▶ _Assignment_
Within the listing below, how many lines feature the word "last"? Reply with only that number.

▶ _Supplied records_
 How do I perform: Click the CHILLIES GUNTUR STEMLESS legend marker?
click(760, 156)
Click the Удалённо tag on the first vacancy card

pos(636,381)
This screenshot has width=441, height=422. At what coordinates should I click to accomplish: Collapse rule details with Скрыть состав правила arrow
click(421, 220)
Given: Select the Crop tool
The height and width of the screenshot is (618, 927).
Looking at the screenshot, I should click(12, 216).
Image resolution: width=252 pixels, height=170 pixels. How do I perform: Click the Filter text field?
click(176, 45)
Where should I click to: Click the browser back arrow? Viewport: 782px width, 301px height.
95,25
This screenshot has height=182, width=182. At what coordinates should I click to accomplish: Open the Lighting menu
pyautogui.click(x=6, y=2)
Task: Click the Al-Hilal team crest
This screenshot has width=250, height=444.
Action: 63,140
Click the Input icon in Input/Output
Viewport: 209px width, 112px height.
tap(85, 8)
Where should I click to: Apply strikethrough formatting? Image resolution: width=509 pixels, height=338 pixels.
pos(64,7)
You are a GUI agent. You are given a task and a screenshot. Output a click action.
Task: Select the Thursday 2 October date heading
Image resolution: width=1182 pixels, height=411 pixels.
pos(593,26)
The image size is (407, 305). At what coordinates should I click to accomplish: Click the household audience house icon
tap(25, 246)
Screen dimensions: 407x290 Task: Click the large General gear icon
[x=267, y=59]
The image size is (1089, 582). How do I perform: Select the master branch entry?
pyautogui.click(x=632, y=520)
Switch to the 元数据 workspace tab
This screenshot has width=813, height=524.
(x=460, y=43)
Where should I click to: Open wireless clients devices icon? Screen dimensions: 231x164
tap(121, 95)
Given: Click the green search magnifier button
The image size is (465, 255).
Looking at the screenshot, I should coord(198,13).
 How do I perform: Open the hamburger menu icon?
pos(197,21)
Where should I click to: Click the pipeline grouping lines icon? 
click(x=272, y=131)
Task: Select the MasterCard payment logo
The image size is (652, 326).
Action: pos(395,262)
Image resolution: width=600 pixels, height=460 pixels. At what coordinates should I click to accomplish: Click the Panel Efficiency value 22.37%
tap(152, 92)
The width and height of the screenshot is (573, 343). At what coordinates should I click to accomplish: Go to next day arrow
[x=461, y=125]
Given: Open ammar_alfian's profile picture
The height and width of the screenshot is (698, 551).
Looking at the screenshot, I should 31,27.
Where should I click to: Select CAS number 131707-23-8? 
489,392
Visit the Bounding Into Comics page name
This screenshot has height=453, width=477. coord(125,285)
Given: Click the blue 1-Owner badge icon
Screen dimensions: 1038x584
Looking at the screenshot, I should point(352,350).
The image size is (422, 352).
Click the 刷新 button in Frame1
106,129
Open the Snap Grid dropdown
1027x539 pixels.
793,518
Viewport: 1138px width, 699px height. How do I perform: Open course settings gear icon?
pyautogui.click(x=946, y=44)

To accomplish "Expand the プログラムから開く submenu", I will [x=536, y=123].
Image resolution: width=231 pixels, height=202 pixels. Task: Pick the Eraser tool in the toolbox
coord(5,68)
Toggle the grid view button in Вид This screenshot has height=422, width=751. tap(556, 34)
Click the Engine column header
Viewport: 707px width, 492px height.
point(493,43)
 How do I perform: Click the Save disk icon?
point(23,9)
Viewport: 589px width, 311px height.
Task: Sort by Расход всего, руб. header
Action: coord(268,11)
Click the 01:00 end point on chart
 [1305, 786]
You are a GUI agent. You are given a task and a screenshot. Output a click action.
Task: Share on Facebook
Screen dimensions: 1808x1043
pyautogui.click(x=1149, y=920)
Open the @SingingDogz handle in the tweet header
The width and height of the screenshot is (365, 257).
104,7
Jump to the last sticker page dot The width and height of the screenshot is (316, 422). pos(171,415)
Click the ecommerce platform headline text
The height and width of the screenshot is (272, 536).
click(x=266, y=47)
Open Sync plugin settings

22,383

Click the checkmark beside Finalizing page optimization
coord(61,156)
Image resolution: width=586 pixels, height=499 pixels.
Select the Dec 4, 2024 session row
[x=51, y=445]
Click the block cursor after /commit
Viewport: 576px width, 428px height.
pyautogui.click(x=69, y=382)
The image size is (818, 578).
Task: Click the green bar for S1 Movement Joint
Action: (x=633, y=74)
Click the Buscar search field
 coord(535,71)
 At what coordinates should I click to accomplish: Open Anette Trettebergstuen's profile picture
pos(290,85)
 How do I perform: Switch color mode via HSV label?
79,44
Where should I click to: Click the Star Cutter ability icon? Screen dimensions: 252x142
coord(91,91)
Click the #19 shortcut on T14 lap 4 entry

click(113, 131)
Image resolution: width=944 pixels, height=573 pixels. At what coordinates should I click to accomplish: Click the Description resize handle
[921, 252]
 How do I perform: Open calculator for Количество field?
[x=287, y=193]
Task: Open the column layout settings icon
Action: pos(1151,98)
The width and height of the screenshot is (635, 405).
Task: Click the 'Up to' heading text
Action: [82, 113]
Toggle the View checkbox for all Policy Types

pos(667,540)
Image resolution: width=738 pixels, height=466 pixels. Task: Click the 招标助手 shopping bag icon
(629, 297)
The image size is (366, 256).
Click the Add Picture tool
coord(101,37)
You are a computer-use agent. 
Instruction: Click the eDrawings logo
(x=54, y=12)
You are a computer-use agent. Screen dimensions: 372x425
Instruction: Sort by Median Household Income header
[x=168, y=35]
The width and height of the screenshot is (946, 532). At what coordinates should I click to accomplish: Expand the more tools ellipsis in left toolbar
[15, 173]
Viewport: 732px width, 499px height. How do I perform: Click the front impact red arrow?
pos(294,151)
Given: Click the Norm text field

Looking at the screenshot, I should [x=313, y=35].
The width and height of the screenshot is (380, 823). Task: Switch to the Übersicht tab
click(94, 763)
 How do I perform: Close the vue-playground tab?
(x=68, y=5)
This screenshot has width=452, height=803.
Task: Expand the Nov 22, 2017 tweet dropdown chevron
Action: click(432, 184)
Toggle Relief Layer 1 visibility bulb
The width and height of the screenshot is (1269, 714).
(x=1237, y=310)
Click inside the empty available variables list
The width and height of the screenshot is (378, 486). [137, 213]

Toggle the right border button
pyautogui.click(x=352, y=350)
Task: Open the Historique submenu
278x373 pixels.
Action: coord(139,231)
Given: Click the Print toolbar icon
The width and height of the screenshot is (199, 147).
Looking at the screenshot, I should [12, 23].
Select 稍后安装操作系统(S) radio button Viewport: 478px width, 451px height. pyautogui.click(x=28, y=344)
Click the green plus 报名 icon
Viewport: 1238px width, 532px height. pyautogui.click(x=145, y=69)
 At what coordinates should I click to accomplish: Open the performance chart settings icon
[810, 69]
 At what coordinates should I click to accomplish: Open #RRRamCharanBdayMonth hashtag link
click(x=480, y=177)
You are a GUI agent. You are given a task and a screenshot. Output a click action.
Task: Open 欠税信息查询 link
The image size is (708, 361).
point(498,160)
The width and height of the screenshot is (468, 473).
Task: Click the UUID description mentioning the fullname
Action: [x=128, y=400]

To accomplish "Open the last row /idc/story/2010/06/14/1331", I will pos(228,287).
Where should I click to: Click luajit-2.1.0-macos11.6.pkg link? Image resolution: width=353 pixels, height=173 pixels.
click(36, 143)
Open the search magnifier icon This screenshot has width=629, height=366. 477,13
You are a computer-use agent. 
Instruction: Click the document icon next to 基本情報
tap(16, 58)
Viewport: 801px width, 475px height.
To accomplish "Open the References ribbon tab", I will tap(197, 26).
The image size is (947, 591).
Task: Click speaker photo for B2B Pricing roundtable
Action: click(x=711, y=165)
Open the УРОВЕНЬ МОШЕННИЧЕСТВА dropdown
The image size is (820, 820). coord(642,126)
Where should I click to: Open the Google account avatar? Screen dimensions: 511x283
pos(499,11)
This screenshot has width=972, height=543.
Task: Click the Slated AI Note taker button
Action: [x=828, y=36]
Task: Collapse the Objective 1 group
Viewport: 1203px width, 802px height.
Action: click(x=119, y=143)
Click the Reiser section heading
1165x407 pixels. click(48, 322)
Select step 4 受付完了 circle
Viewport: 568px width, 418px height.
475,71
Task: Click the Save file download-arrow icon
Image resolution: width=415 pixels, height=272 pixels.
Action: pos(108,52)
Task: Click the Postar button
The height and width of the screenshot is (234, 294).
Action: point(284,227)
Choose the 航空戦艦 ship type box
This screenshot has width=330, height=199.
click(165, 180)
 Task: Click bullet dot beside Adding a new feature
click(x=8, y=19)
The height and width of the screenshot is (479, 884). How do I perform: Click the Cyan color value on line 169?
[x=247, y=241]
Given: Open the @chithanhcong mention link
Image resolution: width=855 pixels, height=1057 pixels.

▶ _Task solution_
2